City of Denver Says Their Website Processes are Now “Light Years Ahead” from 2015

Before 2015, the City and County of Denver (www.denvergov.org) had a website that had grown unchecked to more than 12,000 pages and lacked a data-first approach.

The most popular services—like paying a parking ticket, registering to vote, or reaching the police department—required layers of search and clicks from the old homepage.

The city of Denver website in 2014.

The same inefficiencies applied with the back-end experience for the agency—and the processes required to keep the site up-to-date on a regular basis.

The old process:

The City of Denver team had over 300 content authors across 55+ different agencies.

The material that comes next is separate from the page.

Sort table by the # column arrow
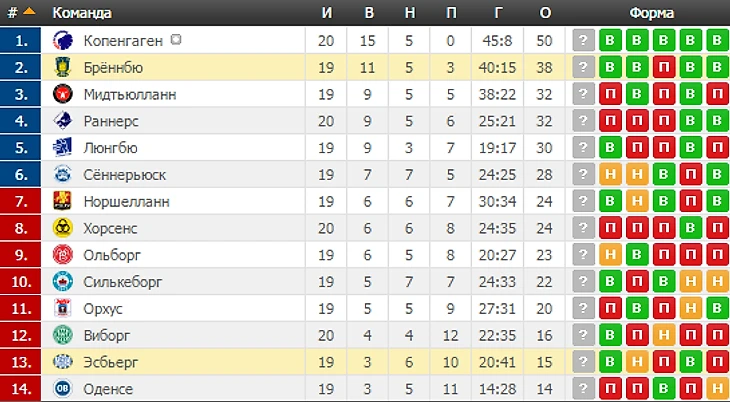 click(29, 13)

It was hard to keep track of who was authoring what most of the time.

“The old process was like the wild west,” said Chelsea Warren, Communications Coordinator at the City of Denver. “People would update content, click save, and it would be live on the site with no spot check.”

“The intention before was to give robust functionality and freedom in page design layout to our web authors by allowing them to set up their own layouts using flexible column controls. That way they could fit the content to the page better and create visual, engaging content.”

“But most of our authors are not design or web professionals. And being web authors is usually not their primary job (more like their second or third job). So, the freedom we gave them ended up being way too complex and difficult to manage. Our time was being wasted on frequent retraining and cleaning up of bad design & confusing navigation.”

The City of Denver team found they were spending too much time troubleshooting new bugs that would be created, while customizing elements that needed to be upgraded.

“It was time for an upgrade”

It became clear that they needed to modernize the site, refresh the content experience in the front-end, and upgrade the content management system in the back-end to make it easier for everyone across the 50 agencies to work together and maintain the site.

The team analyzed the content—page by page—and completed a SWOT analysis. With analytics, they chose to remove and/or merge content based on the natural journey users took. Every page got a restructure.

After the analysis, the team came together and consolidated 12,000 pages—into 4,400 pages. They found that service-oriented content (like adopting a pet) was always the top reason people would visit the site. So, they prioritized listing 12 of the top services for residents above the fold on the homepage.

This eventually resulted in a complete website overhaul. Along the way, they decreased the number of authors from 300 to 100. And Adobe Experience Manager (AEM) helped streamline the entire project from planning, design, content, to technical bugs.

Results from 2015 until today

“It’s a lifesaver honestly,” said Karen Pellegrin, Senior Web Administrator at the City of Denver. “It manages so much of our design, user experience, navigation, authors, and any issues or bugs. AEM really is saving our life.”

Compared to the “Wild West” before, Warren said it greatly improved the process for their team. “Now we’re able to control how authors update content and have them stage it for review with either us or their teams to ensure clarity.”

Since the redesign, the website saw 28% more visitors with 970,000 visits per month. The number of service tickets to help with web ticket updates dropped dramatically—from 3 every day, to about 10 a week for content-related fixes.

The project has received numerous awards including the Center for Digital Government’s 2017 Government Experience, 2015 Best of the Web Awards, and Adobe Government Creativity Awards (AGCA) in 2018.

“Where we are now, we’re light years away from when we started,” Pellegrin said.

Lessons learned and advice for fellow government creatives

1. Delegate more

People want to be involved early on to help. Identify flagship authors and get them invested in the process early.

2. Don’t go custom

Adding custom elements upfront is tempting when planning your ideal website, and most think that it’ll give you creative freedom. But according to the City of Denver team, it does the opposite.

“While our custom components were great at the time, as the platform evolved out-of-the-box components provided the same, and sometimes better, functionality,” said Chad Menard, Senior Web Administrator at the City of Denver. “Meanwhile it was a struggle to get our custom components implemented in upgrades and they ended up causing more problems in the long run.”

What’s next?

Karen Pellegrin and Chad Menard at Adobe MAX in 2018.

Gathering data is much easier than before 2015. Patterns are being tracked. Website changes and investments are being guided by citizen behavior.

“In the future we want to integrate AI features such as a 311 chatbot to field common questions, and a more robust search capability that can integrate with home assistant technologies,” Menard shared.